I hope you're all enjoying a lovely weekend!
Here is today's new stitch-out I call is Rolling Water. It is a versatile design which can be stitched out in several ways. In this block I've included spiral 'waves' mixed in amongst the gentle water movement, but you can easily omit the spiral waves and have Calm waters.
This is a somewhat simple stitch-out, a bit of a break after the intensity of block #27! It is fun and easy to do and is of course great in landscapes but also in Asian inspired quilts too. Be sure to doodle it out with pencil and paper before you try stitching it.
If you click on the block it will double in size. Then you will be able to see that I have used a multi-colored thread on this block. I don't turn to multi-colored or variegated threads often any more. I usually match the thread to the fabric color or use the same color but a shade darker or a slightly lighter tint. This way, the thread melds into the surface of the fabric. If I need a new design element because the quilt is lacking interest, then I will stitch with a thread that has more contrast. With this block I wanted you to see how I think variegated threads should be used. The problem with them is that the inclination is to match the thread to the fabric, however where variegated or muti-colored threads are concerned, the opposite is usually true.
First of all, the difference between the two; Variegated means different varieties of the same color such as light, medium and dark violet, Multi-colored means just that, different colors, one coming after the other.

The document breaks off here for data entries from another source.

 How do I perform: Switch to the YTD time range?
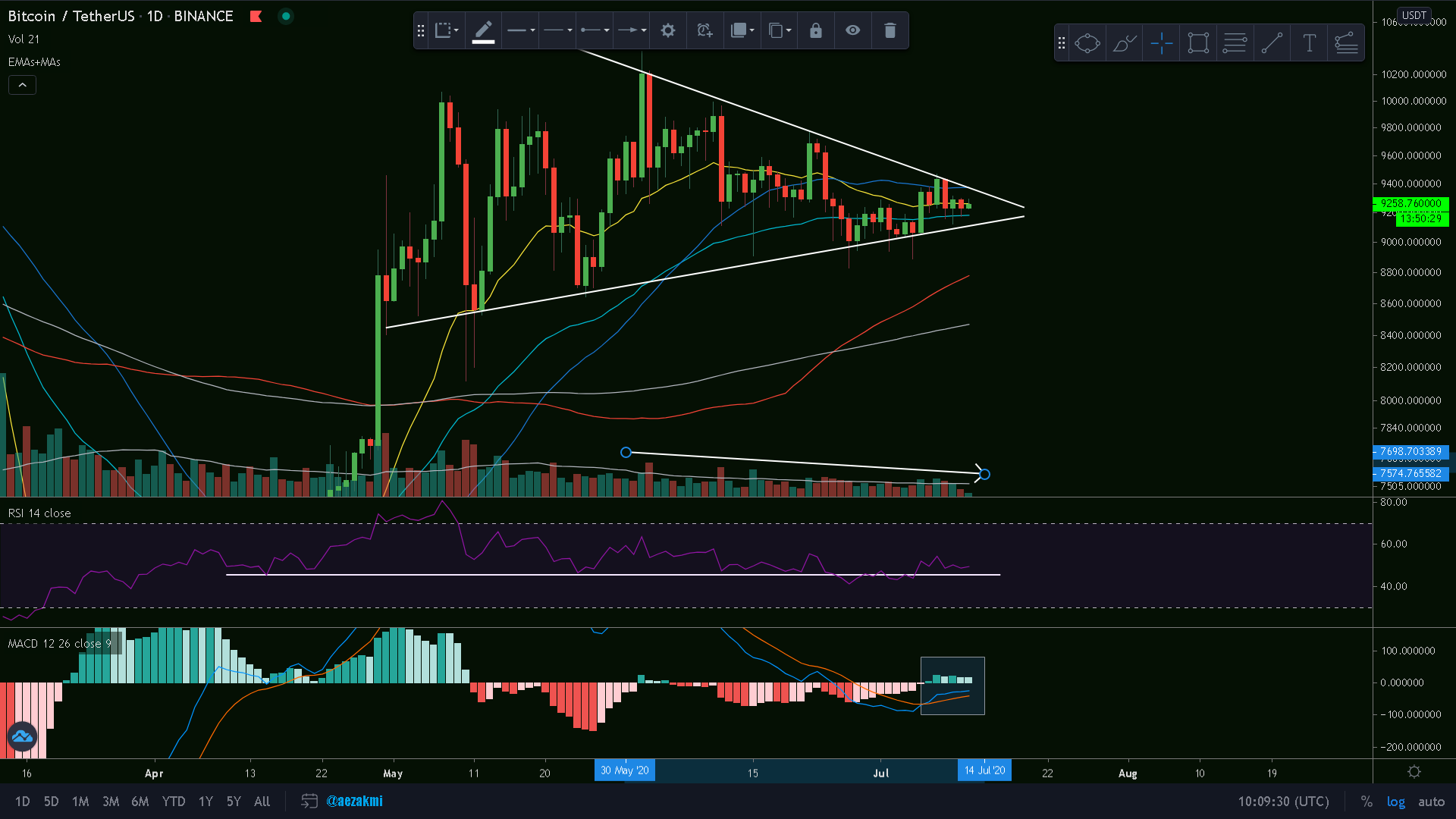(x=173, y=802)

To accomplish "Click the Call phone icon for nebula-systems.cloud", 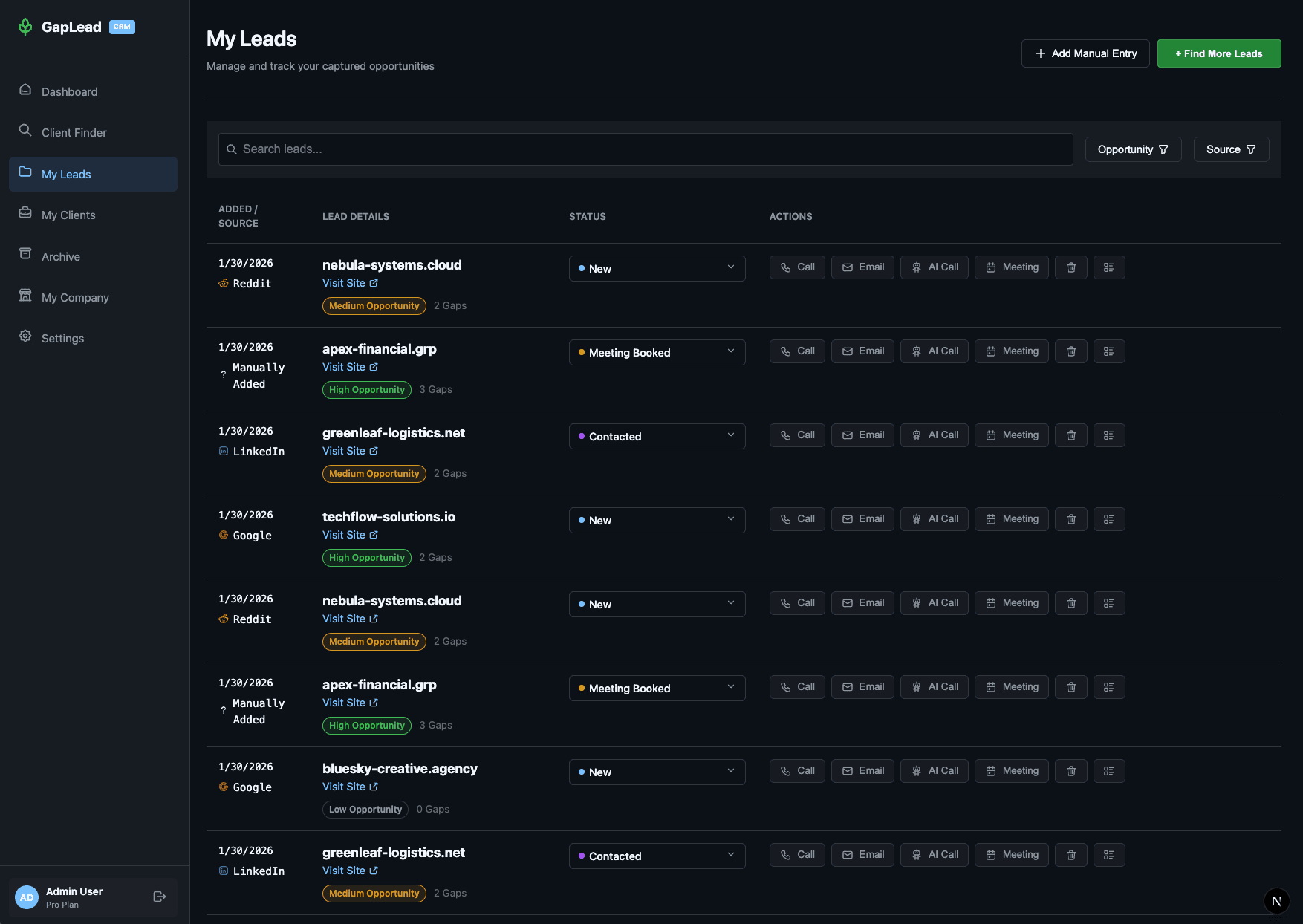I will [787, 267].
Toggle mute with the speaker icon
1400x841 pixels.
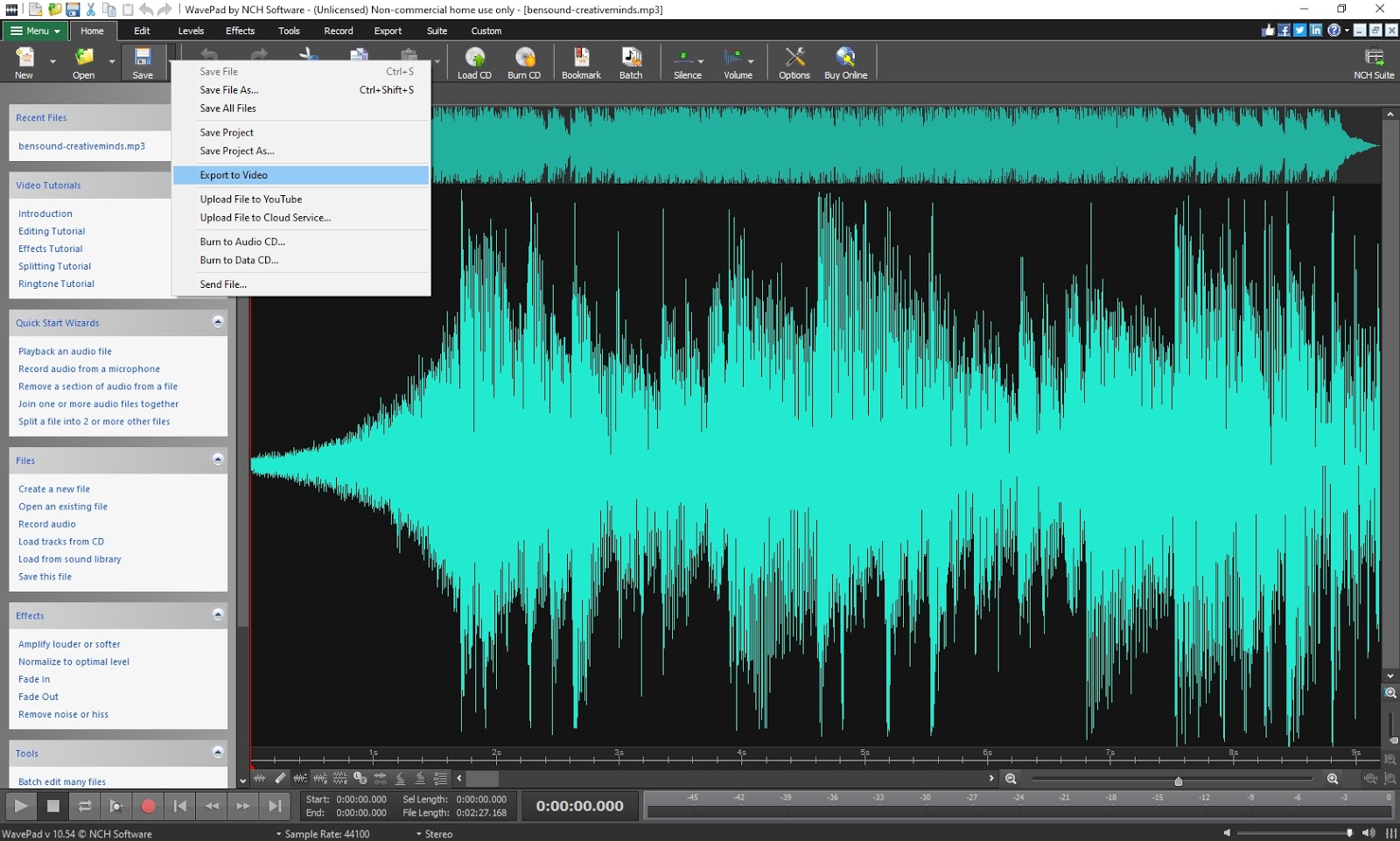(1370, 833)
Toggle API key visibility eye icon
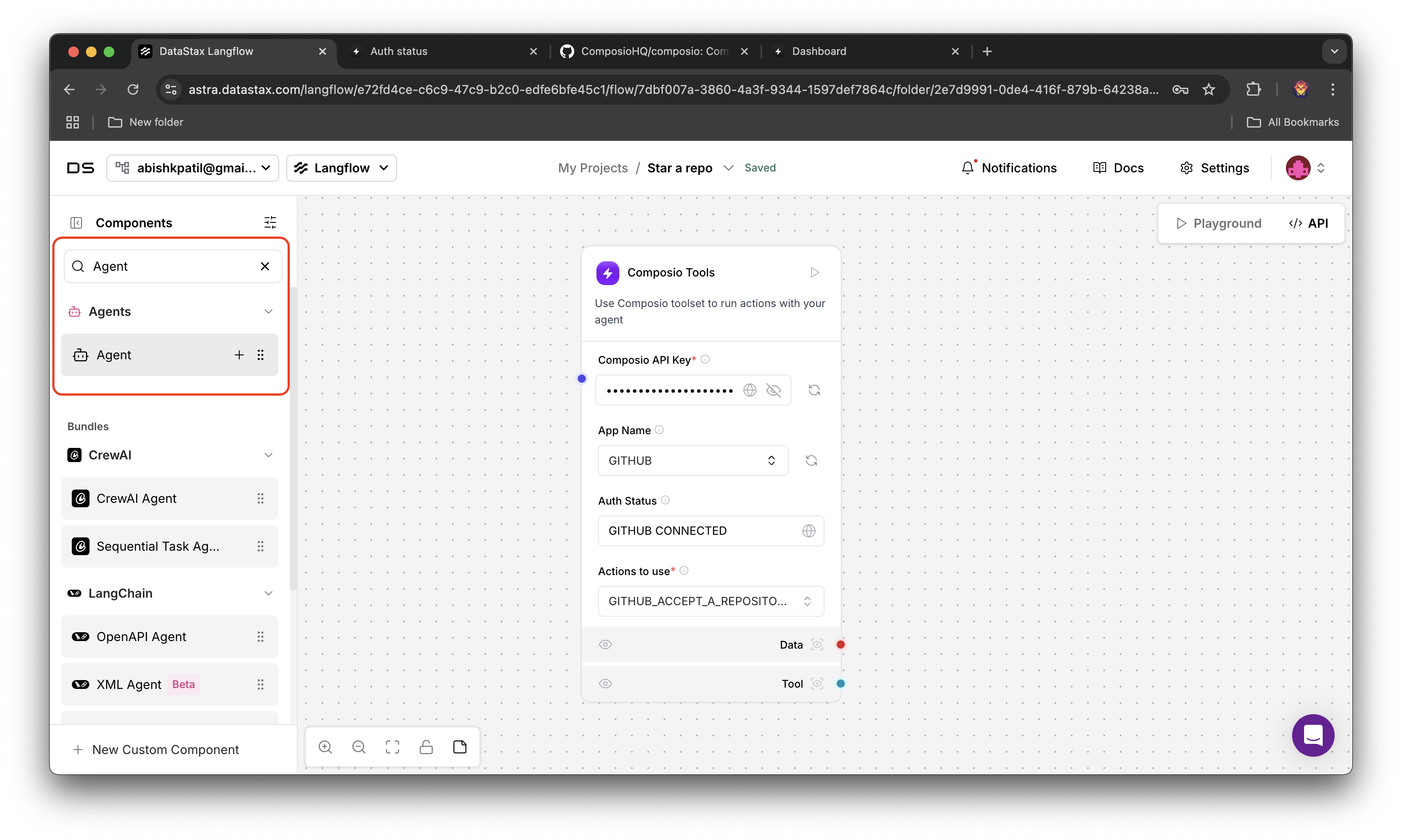Screen dimensions: 1402x840 pos(773,390)
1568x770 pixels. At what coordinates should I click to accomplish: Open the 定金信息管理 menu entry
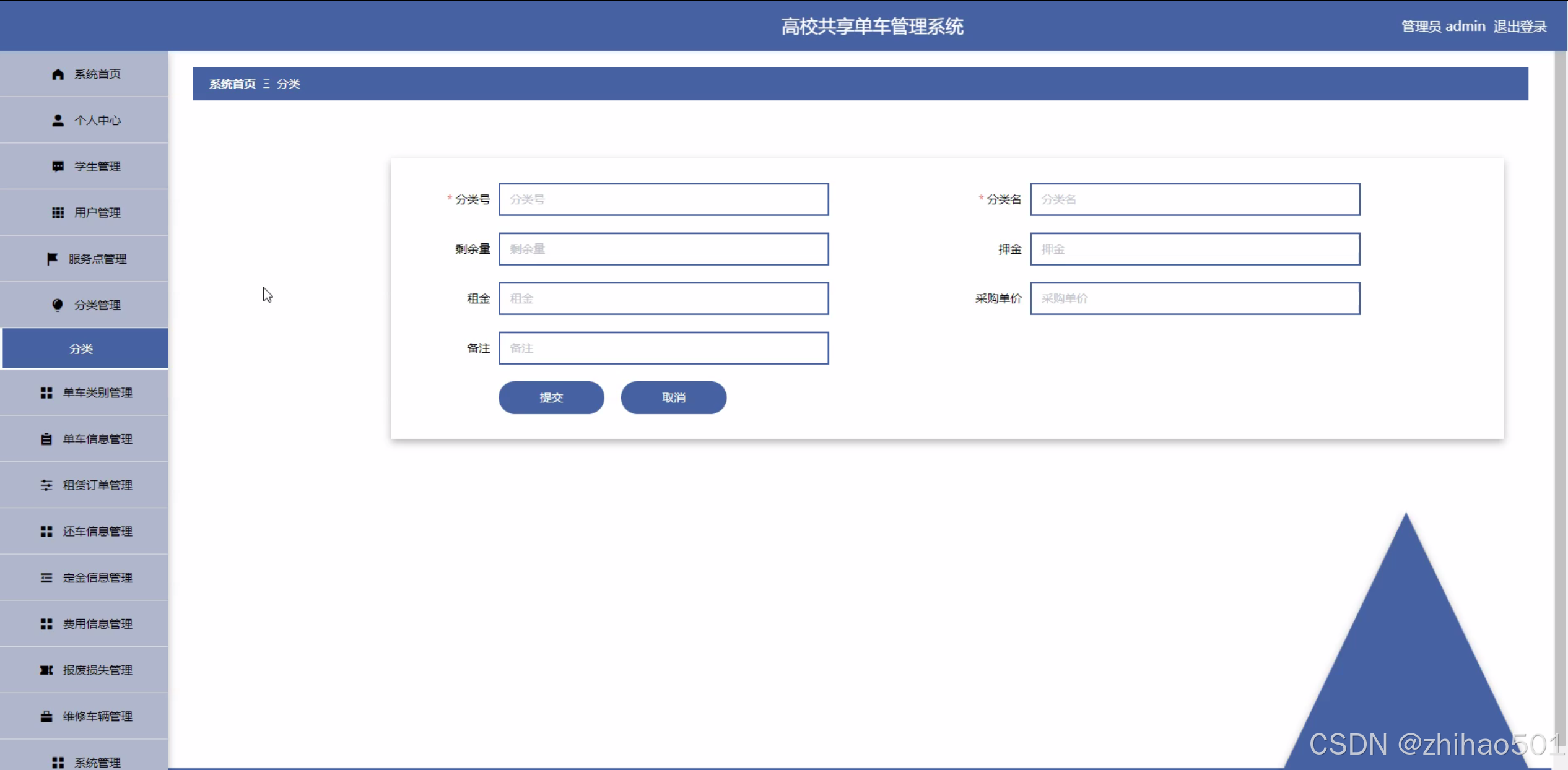(97, 578)
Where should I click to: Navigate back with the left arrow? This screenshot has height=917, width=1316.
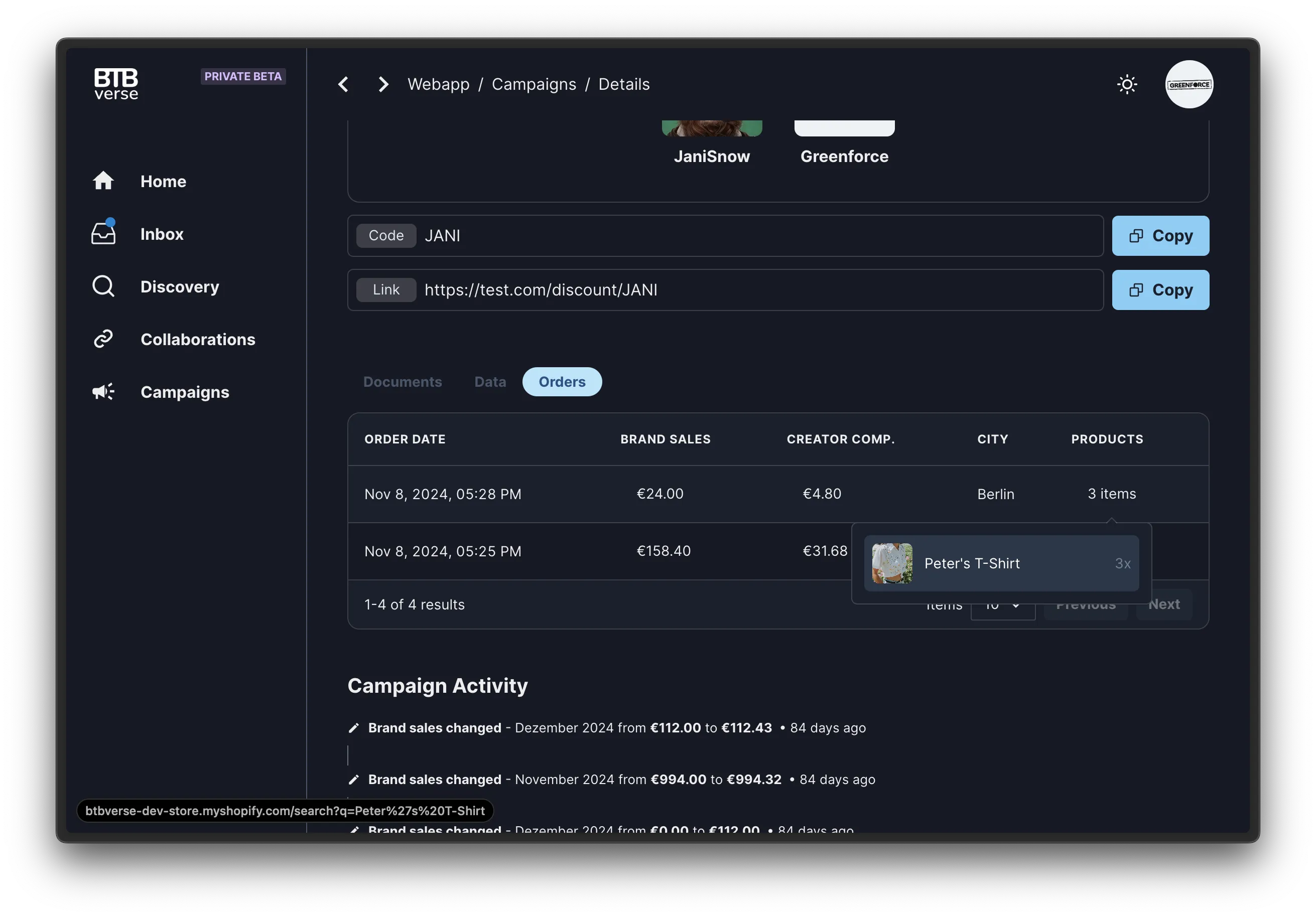[343, 84]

When choosing a variegated or multi-colored thread you need to choose one that shows up equally across the surface of the fabric you will be stitching it on. If it does not show up equally, then the areas where it matches the surface will seem like they disappear and will look like you've made mistakes in your stitch pattern. So, if you're stitching on a medium valued violet, a light, medium, dark, variegated violet thread is not the answer because the medium valued areas of the thread will disappear on the fabric and the light and dark areas will show up. A better choice would be to choose a color of thread that is next to the thread color on the color wheel such as a blue violet that will show up equally across the surface of the medium violet fabric.
So, on to the stitch-out. This design features gently flowing lines that move from side to side and curve back and forth, to give the impression of gently, flowing water. The swirls are added to break up the side to side motion.
Begin near the center of the block and stitch a short line that is about 1 1/2" long. End the line with a curve that is about 1/4" deep, moving either up or down then stitch either back in the direction that you came from or continue on in the direction you were going. Every 1/2" to 1 1/2" change directions with a gentle curve and a drop down or climb up 1/4". Insert a swirl every two to three inches by stitching a line and swirling the end, leaving room to swirl back out then continuing on with the water design. You can stitch this design larger, but I think it looks best pretty tight as shown.
I hope you enjoy this mix of wavy lines, directional movement and swirls. It's great practice!